With an even more multi-modal network, having many types of nodes, degree centrality becomes even less well defined. As the sorts of things a node can connect to increases, the utility of simply counting the number of connections a node has decreases.
Micro vs. Macro
Looking at the degree of an individual node, and comparing it against others in the network, is useful for finding out about the relative position of that node within the network. Looking at the degree of every node at once turns out to be exceptionally useful for talking about the network as a whole, and comparing it to others. I’ll leave a thorough discussion of degree distributions for a later post, but it’s worth mentioning them in brief here. The degree distribution shows how many nodes have how many edges.
As it happens, many real world networks exhibit something called “power-law properties” in their degree distributions. What that essentially means is that a small number of nodes have an exceptionally high degree, whereas most nodes have very low degrees. By comparing the degree distributions of two networks, it is possible to say whether they are structurally similar. There’s been some fantastic work comparing the degree distribution of social networks in various plays and novels to find if they are written or structured similarly.
For the entirety of this post, I’ve been talking about networks that were unweighted and undirected.
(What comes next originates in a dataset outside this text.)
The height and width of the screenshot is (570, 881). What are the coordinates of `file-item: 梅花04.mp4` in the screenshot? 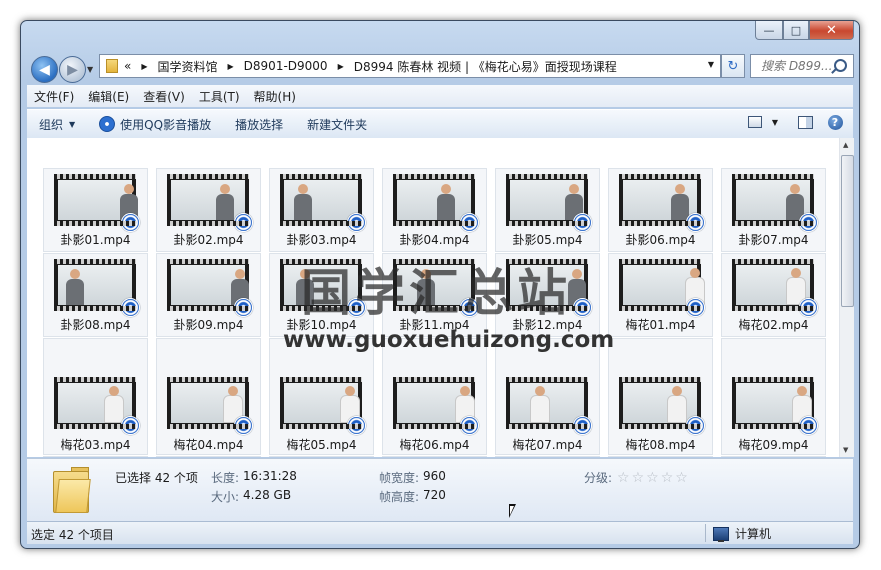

Every edge counted just as much as every other, and they were all symmetric (a connection from A to B implies the same connection from B to A). Degree can be extended to both weighted and directed (asymmetric) networks with relative ease.
Combining degree with edge weights is often called strength. The strength of a node is the sum of the weights of its edges. For example, let’s say Steve is part of a weighted social network. The first time he interacts with someone, an edge is created to connect the two with a weight of 1. Every subsequent interaction incrementally increases the weight by 1, so if he’s interacted with Sally four times, Samantha two times, and Salvador six times, the edge weights between them are 4, 2, and 6 respectively.
In the above example, because Steve is connected to three people, his degree is 3. Because he is connected to one of them four times, another twice, and another six times, his weight is 4+2+6=8.
Combining degree with directed edges is also quite simple. Instead of one degree score, every node now has two different degrees: in-degree and out-degree. The in-degree is the number of edges pointing to a node, and the out-degree is the number of edges pointing away from it. If Steve borrowed money from Sally, and lent money to Samantha and Salvador, his in-degree might be 1 and his out-degree 2.
The degree of a node is really very simple: more connections, higher degree. However, this simple metric accounts for quite a great deal in network science. Many algorithms that analyze both node-level properties and network-level properties are closely correlated with degree and degree distribution. This is a pareto-like effect; a great deal about a network is driven by the degree of its nodes.
While degree-based results are often intuitive, it is worth pointing out that the prime importance of degree is a direct result of the binary network representation of nodes and edges. Interactions either happen or they don’t, and everything that is is a self-contained node or edge. Thus, how many nodes, how many edges, and which nodes have which edges will be the driving force of any network analysis. This is both a limitation and a strength; basic counts influence so much, yet they are apparently powerful enough to yield intuitive, interesting, and ultimately useful results.